Nothing
#' @title Extract text from a single pdf document
#'
#' @description `ft_extract` attemps to make it easy to extract text from
#' PDFs, using \pkg{pdftools}. Inputs can be either paths to PDF
#' files, or the output of [ft_get()] (class `ft_data`).
#'
#' @export
#' @param x Path to a pdf file, or an object of class `ft_data`, the
#' output from [ft_get()]
#' @return An object of class `pdft_char` in the case of character input,
#' or of class `ft_data` in the case of `ft_data` input
#' @examples \dontrun{
#' path <- system.file("examples", "example1.pdf", package = "fulltext")
#' (res <- ft_extract(path))
#'
#' # use on output of ft_get() to extract pdf to text
#' ## arxiv
#' res <- ft_get('cond-mat/9309029', from = "arxiv")

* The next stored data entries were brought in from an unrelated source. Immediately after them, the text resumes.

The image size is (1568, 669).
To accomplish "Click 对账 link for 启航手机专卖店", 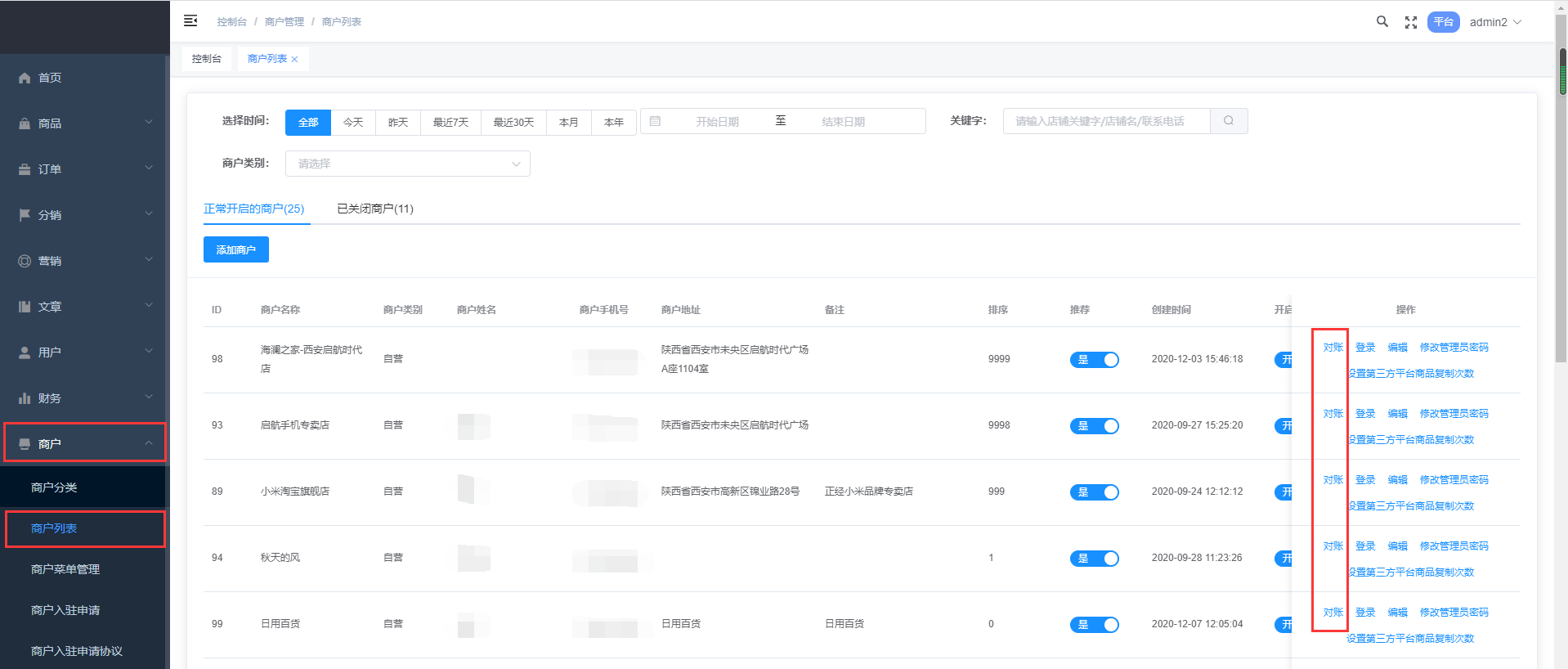I will coord(1333,414).
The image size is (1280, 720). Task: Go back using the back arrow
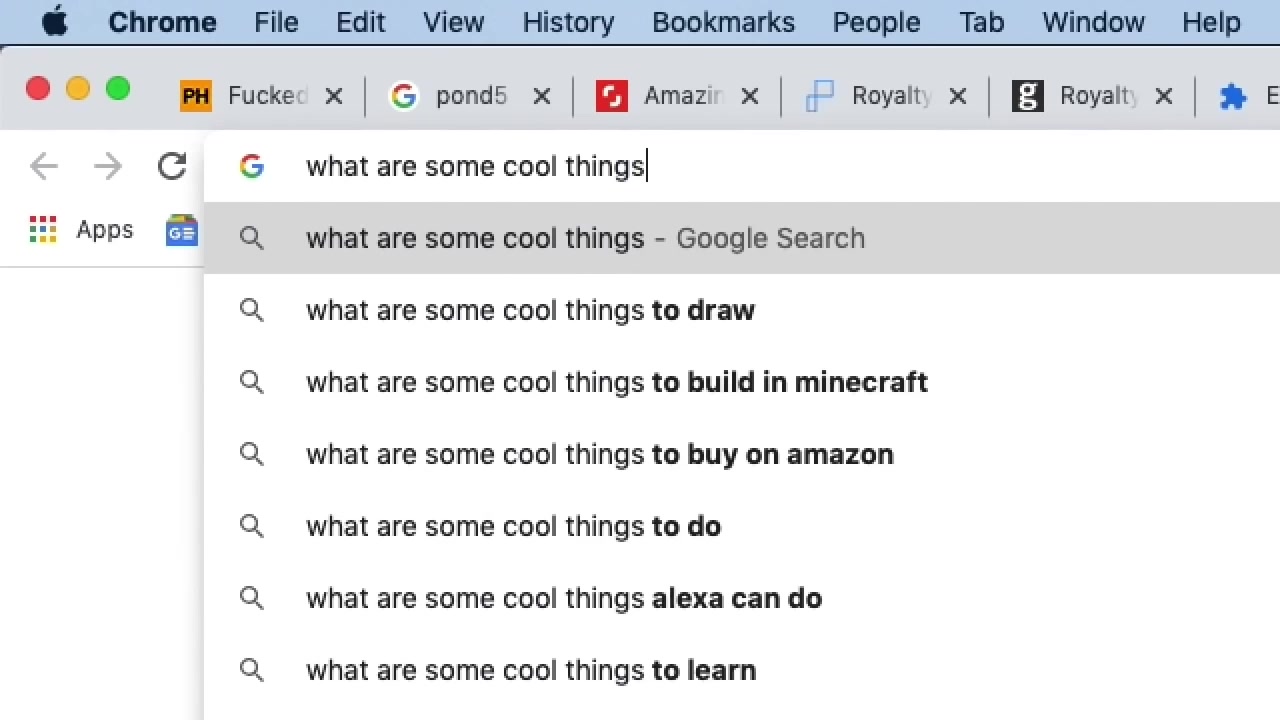44,166
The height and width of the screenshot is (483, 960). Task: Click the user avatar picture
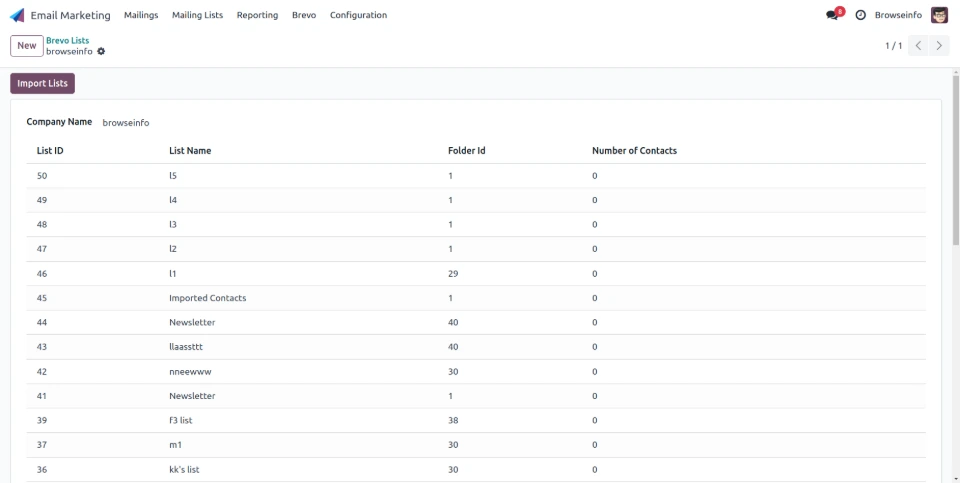point(939,15)
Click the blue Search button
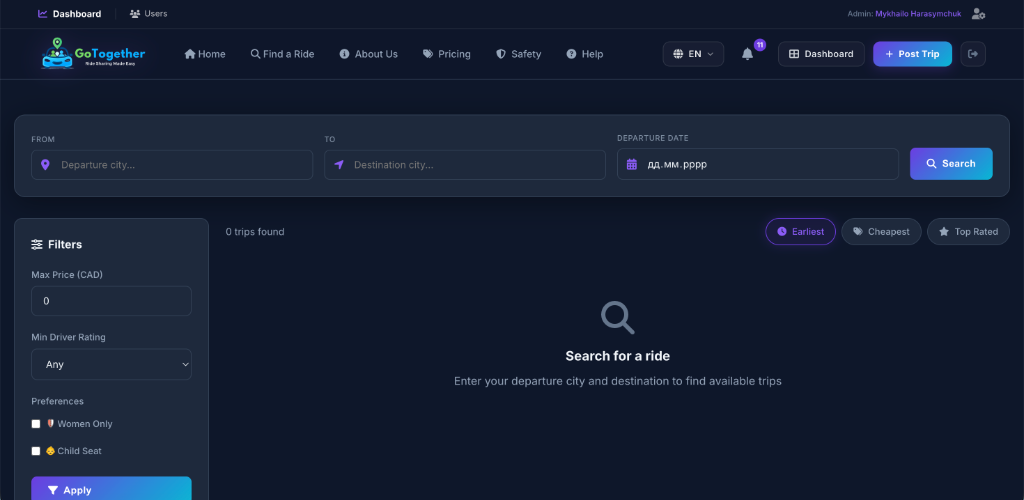 coord(951,164)
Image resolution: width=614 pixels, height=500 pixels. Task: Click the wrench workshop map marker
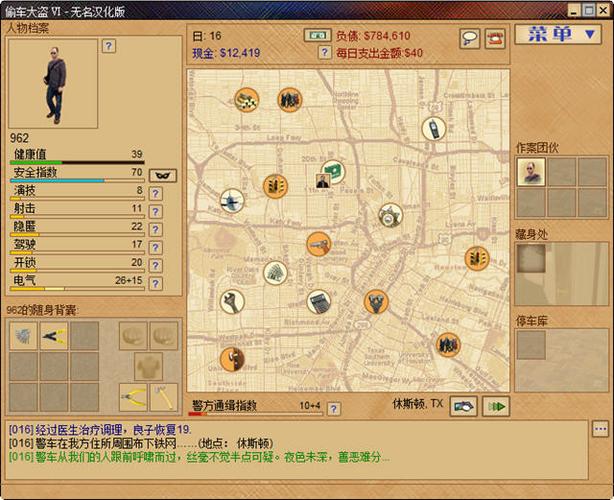tap(232, 301)
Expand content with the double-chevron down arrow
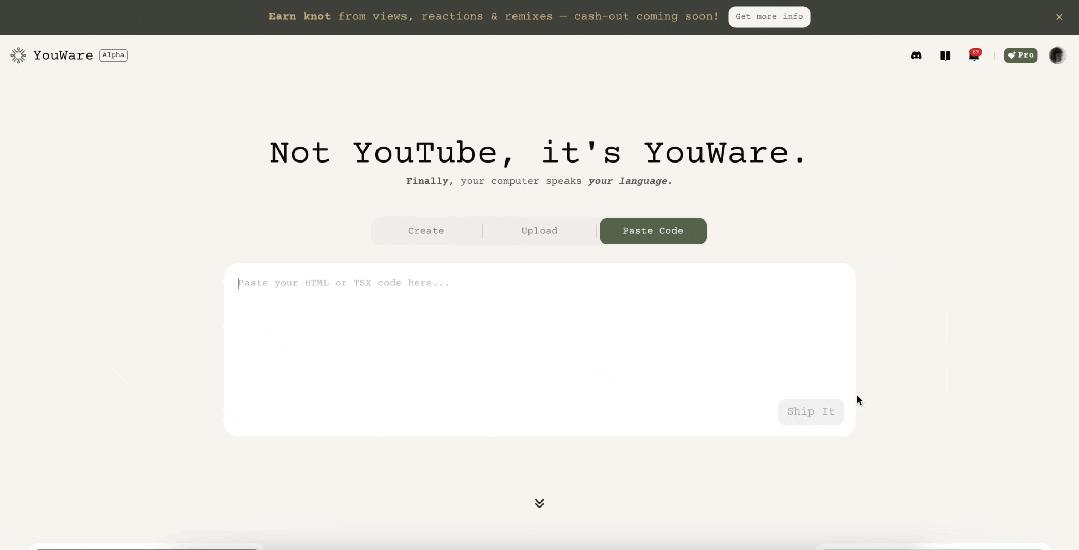 click(x=539, y=503)
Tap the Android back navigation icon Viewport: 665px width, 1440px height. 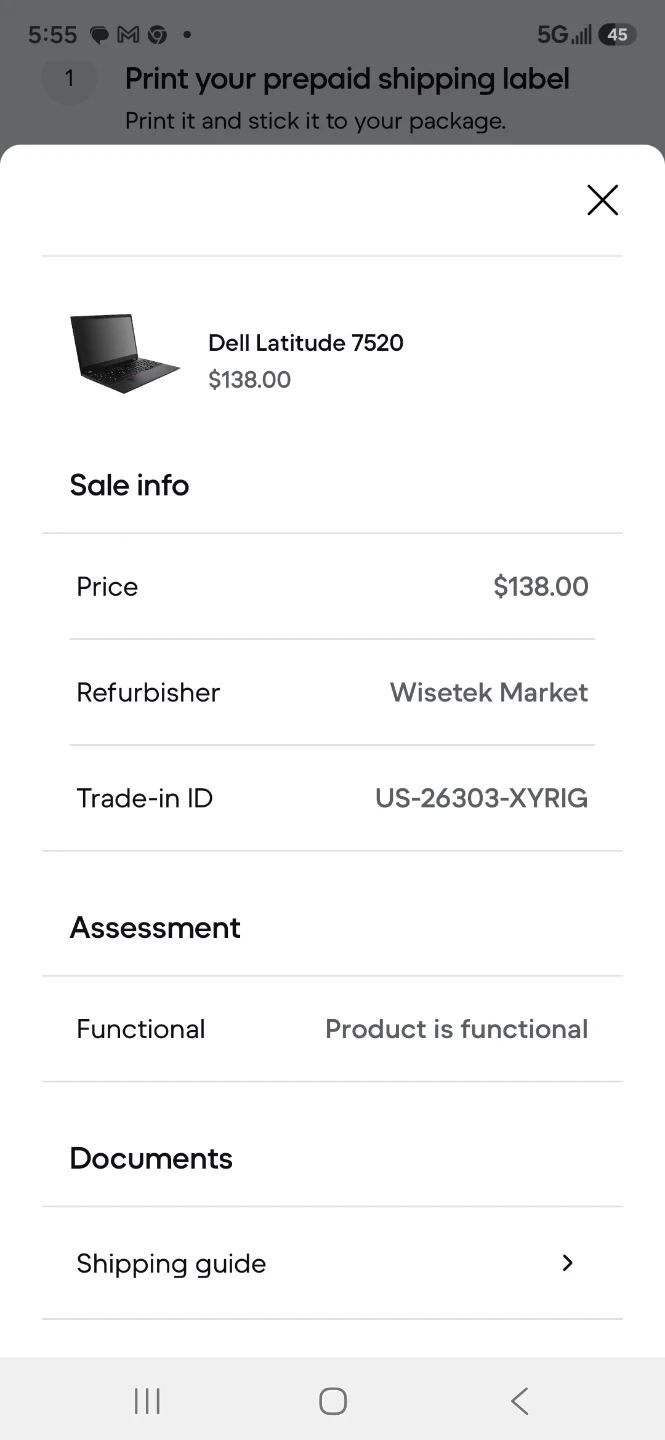[519, 1401]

#' res2 <- ft_extract(res)
#' res$arxiv$data
#' res2$arxiv$data
#'
#' ## biorxiv
#' res <- ft_get('10.1101/012476')
#' res2 <- ft_extract(res)
#' res$biorxiv$data
#' res2$biorxiv$data
#' }
ft_extract <- function(x) {
UseMethod("ft_extract")
}
#' @export
ft_extract.character <- function(x) {
if (!file.exists(x)) stop("File does not exist", call. = FALSE)
res <- .crm_extract(x)
structure(list(meta = res$info, data = res$text), class = "pdft_char",
path = x)
}
#' @export
ft_extract.ft_data <- function(x) {
do_extraction(x)
}
#' @export
ft_extract.raw <- function(x) {
pdftools::pdf_text(x)
}
do_extraction <- function(x) {
for (i in seq_along(x)) {
path <- x[[i]]$data$path
x[[i]]$data$data <- lapply(path, function(z) {
ext <- strextract(z$path, "\\.[A-Za-z]{3}")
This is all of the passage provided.